*Job 1:* Using the UPS discussion below, say whether each statement agrees with it, answering yes or no and quoting the deciding words: (a) The BackUPS connects through a USB cable. (b) The BackUPS was bought on sale for $50. (c) tnt ended up getting an APC BackUPS CS-500.
*Job 2:* Please retype the passage of the UPS discussion below, starting at "Got APC BackUPS" and ending at "you for advise!".
*Job 3:* List every device that the UPS discussion below says is running on battery backup.

I use the APC BackUPS ES500 with apcupsd. apcupsd looks like it does everything networkups does; it'll monitor the status, battery levels, etc... and initiate a shutdown when  the ups gets low. If you have a smart ups, it can do everything you'd ever need it too, including monitor multiple UPS'es via SNMP, provide a cgi interface to monitor any number of ups'es with a webpage, and it can manage several computers running off of a single ups unit. It's pretty damn good.

The BackUPS is a semi-smart ups; it will report more then a dumb ups will, but isn't as interactive as a smart ups.  The main draw for this setup is the price. I got my BackUPS on sale for $60. With my server, (cpu only, no monitor) two switches, my cable modem, and wireless ap/router on battery backup, I get about 45 minutes of power. It connects via a USB cable. apcupsd supports this model 100%.

----------

## tnt

Thank you!

Sounds great. I'll try to get the same one...

----------

## tdb

http://www.compusa.com/products/product_info.asp?product_code=294980&pfp=cat3

Sixty at CompUSA.

Also looks like it's compatable with NUT.

----------

## tnt

Got APC BackUPS CS-500

Works just great!!!

All functions: power down on low battery, power up when power is restored... Everything.

Perfect peace of hardware!

Thank you for advise!

 :Wink: 

----------

*Stored data:*

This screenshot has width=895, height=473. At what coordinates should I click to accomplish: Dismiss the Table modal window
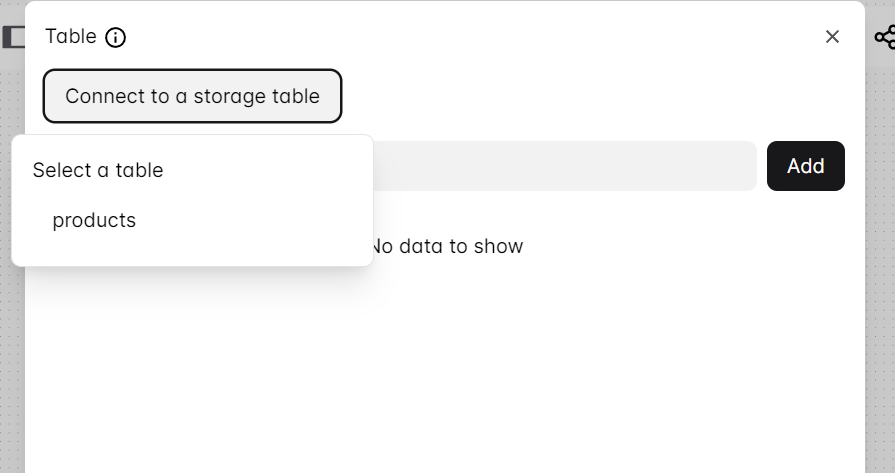(832, 37)
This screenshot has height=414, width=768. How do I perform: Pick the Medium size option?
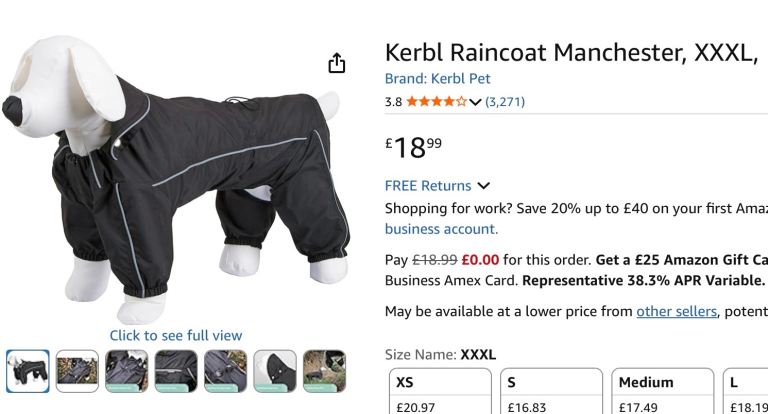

*Written solution 1:*
(a) Yes: "It connects via a USB cable."
(b) No: "I got my BackUPS on sale for $60."
(c) Yes: "Got APC BackUPS CS-500"

*Written solution 2:*
Got APC BackUPS CS-500

Works just great!!!

All functions: power down on low battery, power up when power is restored... Everything.

Perfect peace of hardware!

Thank you for advise!

*Written solution 3:*
- the server (cpu only, no monitor)
- two switches
- the cable modem
- the wireless ap/router